WRITTEN TASKS:
• A. Write out the stretch of the Skate or Die: Bad 'N Rad article from "A screenshot of" through "of the screen.", word for word.
• B. According to the Skate or Die: Bad 'N Rad article, who is the villain the skateboarder must rescue Miss Aerial from?
• C. Carry on the Skate or Die: Bad 'N Rad article from the point where it stops.

DOCUMENT SEGMENT:
- North American box art
- Developer: Konami
- Publishers: NA: Konami; EU: Palcom;
- Programmers: Toru Hagihara; Yukari Hayano;
- Composer: Hidehiro Funauchi
- Series: Skate or Die
- Platform: Game Boy
- Release: NA: September 1990; EU: June 1991;
- Genre: Action
- Mode: Single-player

= Skate or Die: Bad 'N Rad =

1990 video game

Skate or Die: Bad 'N Rad is a 2D action video game developed and published by Konami for the Nintendo Game Boy. A part of the Skate or Die series created by Electronic Arts, the game was released in North America in September 1990 and in Europe in June 1991.

==Gameplay==

A screenshot of the game's first stage, the Roadkill Avenue. The player's health, a score counter and a time limit are displayed at the bottom of the screen.

Skate or Die: Bad 'N Rad is a 2D action game, which contrasts to the original Skate or Die. The player controls an unnamed skateboarder, whose quest is to rescue Miss Aerial from the antagonist, ElRad the Evil One. The game consists of seven stages in total, including the first four stages that are selectable by the player. Each stage is played in one of two perspectives: a side-scrolling "horizontal mode" and a top-down "vertical mode", and has a time limit given to complete it. At the end of a horizontal stage, the player must confront one of the game's bosses, including Wart Monger and Bionic Lester.

SUPPLIED ENTRIES:
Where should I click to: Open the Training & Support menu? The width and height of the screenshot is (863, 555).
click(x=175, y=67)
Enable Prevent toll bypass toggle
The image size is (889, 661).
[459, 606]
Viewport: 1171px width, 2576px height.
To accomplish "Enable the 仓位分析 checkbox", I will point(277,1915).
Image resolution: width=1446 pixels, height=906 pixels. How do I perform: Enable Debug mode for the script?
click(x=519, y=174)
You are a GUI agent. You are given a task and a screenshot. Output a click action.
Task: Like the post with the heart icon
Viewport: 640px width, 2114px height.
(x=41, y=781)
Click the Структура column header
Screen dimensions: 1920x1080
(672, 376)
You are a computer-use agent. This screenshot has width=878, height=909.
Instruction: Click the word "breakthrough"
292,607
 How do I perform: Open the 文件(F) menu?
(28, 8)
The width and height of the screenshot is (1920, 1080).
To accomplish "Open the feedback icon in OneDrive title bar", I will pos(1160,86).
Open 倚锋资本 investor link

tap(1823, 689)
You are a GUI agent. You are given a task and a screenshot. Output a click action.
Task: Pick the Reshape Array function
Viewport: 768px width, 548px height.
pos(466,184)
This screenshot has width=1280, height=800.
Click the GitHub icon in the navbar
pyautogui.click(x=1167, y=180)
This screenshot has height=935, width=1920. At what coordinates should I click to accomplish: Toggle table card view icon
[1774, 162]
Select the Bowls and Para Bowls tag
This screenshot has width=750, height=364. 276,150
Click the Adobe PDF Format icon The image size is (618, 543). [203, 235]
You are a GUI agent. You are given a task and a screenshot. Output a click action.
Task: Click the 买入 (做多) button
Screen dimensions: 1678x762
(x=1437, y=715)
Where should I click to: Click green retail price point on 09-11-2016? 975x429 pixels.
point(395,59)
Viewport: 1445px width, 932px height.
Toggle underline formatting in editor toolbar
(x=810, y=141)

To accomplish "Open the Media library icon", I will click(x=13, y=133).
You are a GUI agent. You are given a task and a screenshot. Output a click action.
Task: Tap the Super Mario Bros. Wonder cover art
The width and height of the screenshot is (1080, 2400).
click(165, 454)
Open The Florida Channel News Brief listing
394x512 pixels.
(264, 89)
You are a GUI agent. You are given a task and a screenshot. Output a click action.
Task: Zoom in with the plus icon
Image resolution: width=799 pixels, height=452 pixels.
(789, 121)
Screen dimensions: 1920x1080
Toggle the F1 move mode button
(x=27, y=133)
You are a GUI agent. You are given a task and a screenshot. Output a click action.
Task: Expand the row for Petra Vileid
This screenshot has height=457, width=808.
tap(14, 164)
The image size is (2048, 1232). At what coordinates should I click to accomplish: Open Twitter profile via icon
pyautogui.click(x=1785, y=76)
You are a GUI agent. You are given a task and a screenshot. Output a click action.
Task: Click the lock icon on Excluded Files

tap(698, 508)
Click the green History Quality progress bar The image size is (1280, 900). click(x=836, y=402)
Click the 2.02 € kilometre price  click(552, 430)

ANSWERS IN ORDER:
• A.
A screenshot of the game's first stage, the Roadkill Avenue. The player's health, a score counter and a time limit are displayed at the bottom of the screen.

• B. ElRad the Evil One.

• C.
During gameplay, the player can move the skateboarder with the Game Boy's directional pad, while A and B buttons are used for jumping and crouching respectively. The skateboarder can also attack enemies by jumping on top of them with his skateboard. The player gains points by collecting aluminum cans and ice creams. At the start of the game, the player is given three lives. An extra life is granted when the score reaches certain thresholds, or when the player obtains a 1-UP item during a stage. One life is lost when the skateboarder's health meter runs out, or if he falls into bottomless pits or traps. The game ends when all lives are lost.

==Development and release==
Skate or Die: Bad 'N Rad was programmed by Toru Hagihara and Yukari Hayano, and the game's sounds were created by Hidehiro Funauchi and K. Noguchi. The game was released in September 1990, in North America by Konami. The European version was published by Palcom, and was released in June 1991.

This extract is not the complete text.